Next up is Stephen Pavlovich, giving us a small insight into the world of conversion rate optimsation. His top tips?
Boring but essential, especially for CRO. Many people get tempted to jump straight into the test – that’s like going to the doctor’s and grabbing the first bucket of pills nearest to you. Think:
- Research and analysis (why aren’t visitors converting?)
- Solutions (how can we fix this?)
- Develop + test
- Review and expand
- Determine the products or areas that are making the most money first – they’ll make the biggest difference to the bottom line, which will help get buy-in from management
- Focus on the main landing pages – this may not be the homepage, the shopping basket on an e-commerce site could be more beneficial
- Set up funnels to track the conversion
- You can use cheap services like usertesting.com… OR …
- Take a laptop, go to a coffee shop, offer random people a free coffee if they give you feedback on your website. Demand brutal honesty! Helpful niceties won’t help.
- Find out what concerns they had before ordering
- Why did they choose to buy from you as opposed to a competitor?
- And would they buy from you again? If not, why not?
- Speaking to customers will always raise issues, rather than sweeping them under the carpet, make a point of tackling them head-on.
- How would you sell the product face-to-face?
- Use the same language that most people would understand, avoid the marketing bullsh*t!
- Compare the online buying process to the offlilne buying process? E.g. would you ask someone for their date of birth if they were in a shop?
When someone is going through a buying decision process on your site, colour code the actions/decisions someone has to make within that cycle (red – difficult, amber – not too bad, green – nearly sold).
Avoid frontloading the hardest parts of the decision process, e.g. get the contact information nearer the start of the process to maximise value to you.
- Every time you see a good example of adverts or campaigns/customer service, take a screenshot and build up a file of them to have quick and easy access to ideas.
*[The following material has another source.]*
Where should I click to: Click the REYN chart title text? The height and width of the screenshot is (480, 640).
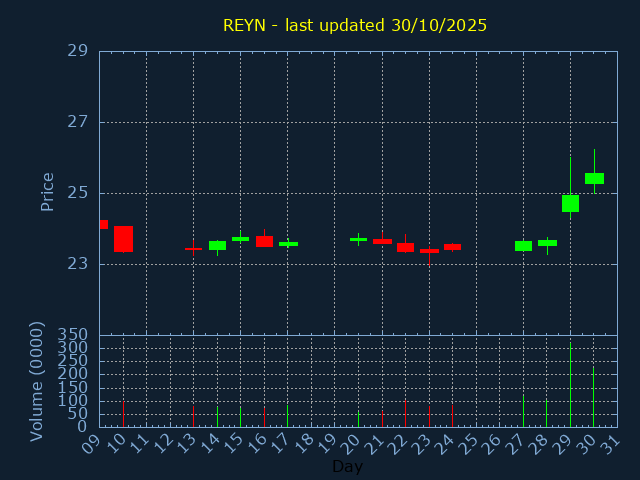pos(355,25)
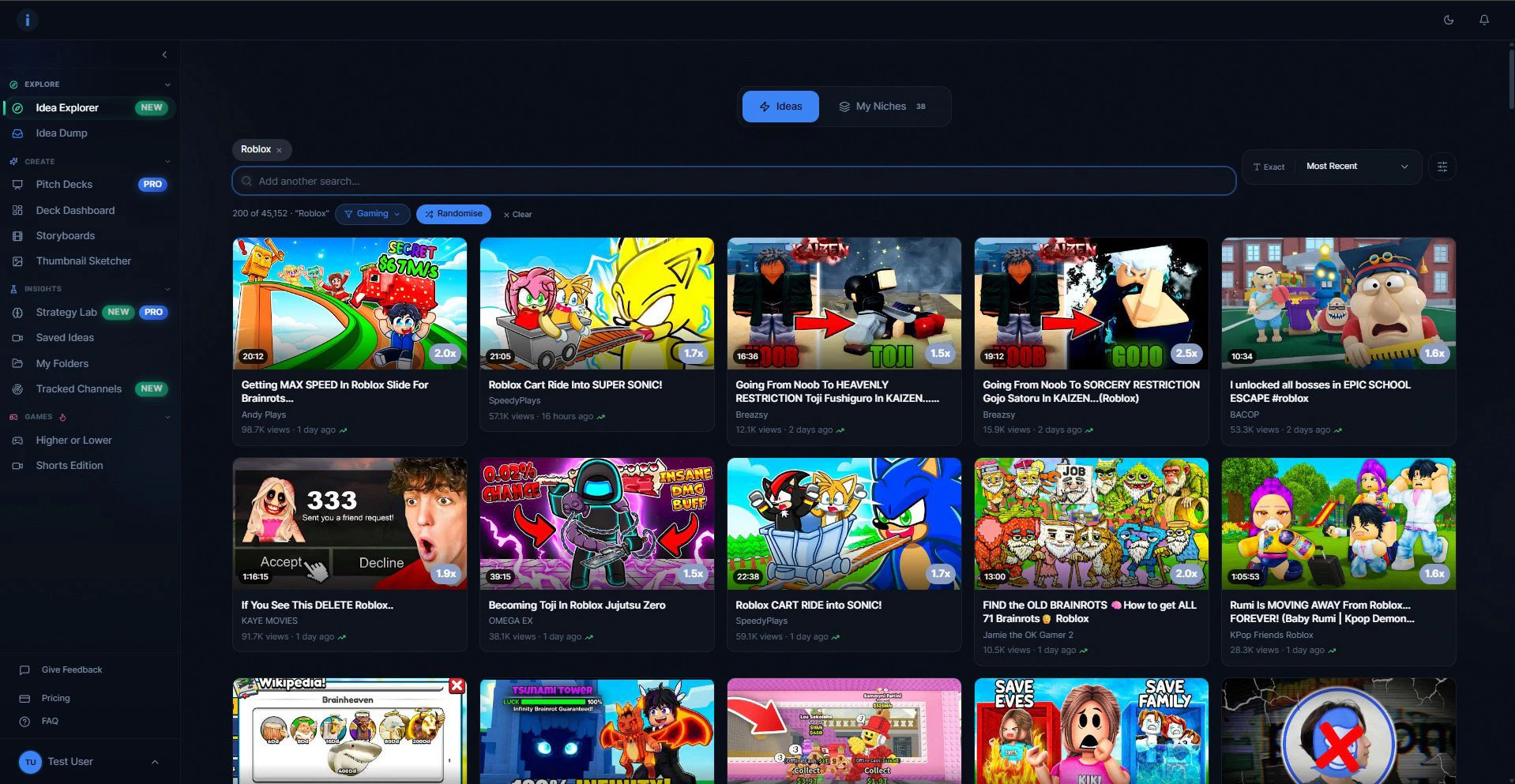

- Even a CRO test that you think is a guaranteed win, which proves to be the exact opposite, has a lot of benefit. Crashing and burning is actually more helpful that having a test peter out. This can feed information back – what was so bad, what affected the conversion rate so badly? Then flip it around.
- A lot of people are getting into CRO at the minute, so feed that audience and build authority. Post a case study on your own site for example.
Bonus tip: promote case studies with testing software vendors – there are always keen to get case studies as the compete, so links from them are more likely.
Bonus bonus tip: Stephen suggests using email surveys like Survey Monkey for existing customers, in conjunction with short and sweet on-site surveys with tools like KissMetrics.